New Delhi: At least six individuals from India figured among the list of 2,600 dormant accounts which were made public by Switzerland for the first time on Wednesday.
Of the six, the residence of four has been mentioned as India, Paris (France) for one. However, the place of residence of the sixth person has not been mentioned.
The interesting part, however, is that three of the ‘Indians’ appeared to be of foreign origin, namely, Pierre Vachek, Charlotte Spencer and
Rosmarie Bernet, all of whom have been mentioned as residents of ‘Bombay’.
Bahadur Chandra Singh has been mentioned as resident of Dehradun, Dr Mohan Lal from Paris but no resident has been mentioned for Kishore Lall.
The dates of birth have also been disclosed in some cases, while nationality of Spencer has been shown as German.
The relatives and heirs of these persons will have 1-5 years to submit their claims for these accounts, the Swiss Banking Ombudsman and the Swiss Bankers Association (SBA) said.
On Wednesday, Switzerland made public for the first time the list of unclaimed bank accounts which contains over 2,600 accounts and 80 safe deposit boxes.

**PARTS OF THE EXERCISE**:
- 1) Sum up the news passage on Swiss dormant accounts in two sentences.
- 2) Copy word for word the part of the news passage on Swiss dormant accounts between "Of the six, the" and "not been mentioned.", inclusive.

**DATA SHOWN**:
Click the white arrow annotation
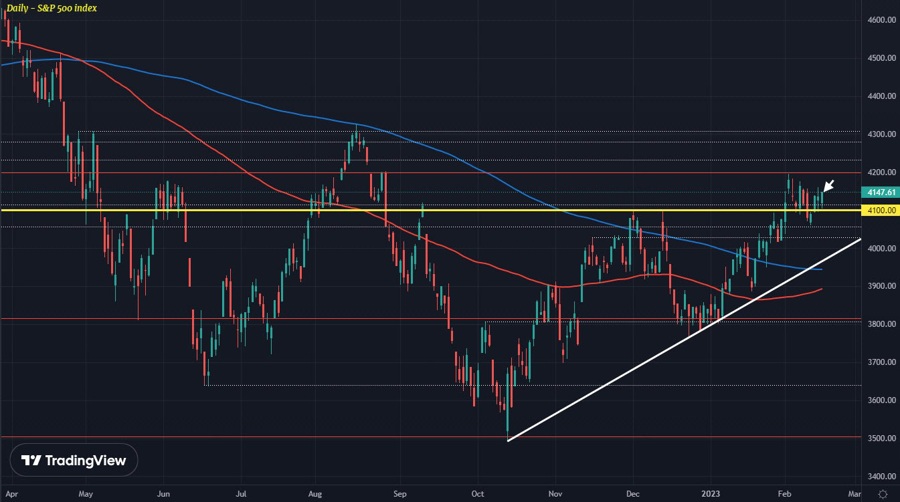pyautogui.click(x=827, y=186)
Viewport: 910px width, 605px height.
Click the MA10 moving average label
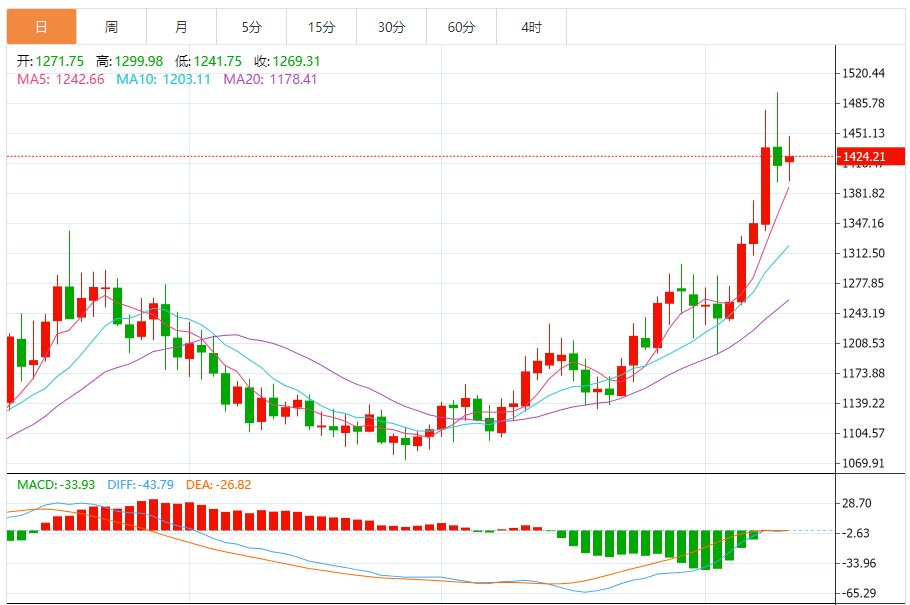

**WRITTEN ANSWERS**:
- 1) For the first time, Switzerland made public a list of over 2,600 unclaimed bank accounts and 80 safe deposit boxes, and at least six individuals from India figure on it. The relatives and heirs of these people will have 1-5 years to submit their claims, according to the Swiss Banking Ombudsman and the Swiss Bankers Association.

- 2)
Of the six, the residence of four has been mentioned as India, Paris (France) for one. However, the place of residence of the sixth person has not been mentioned.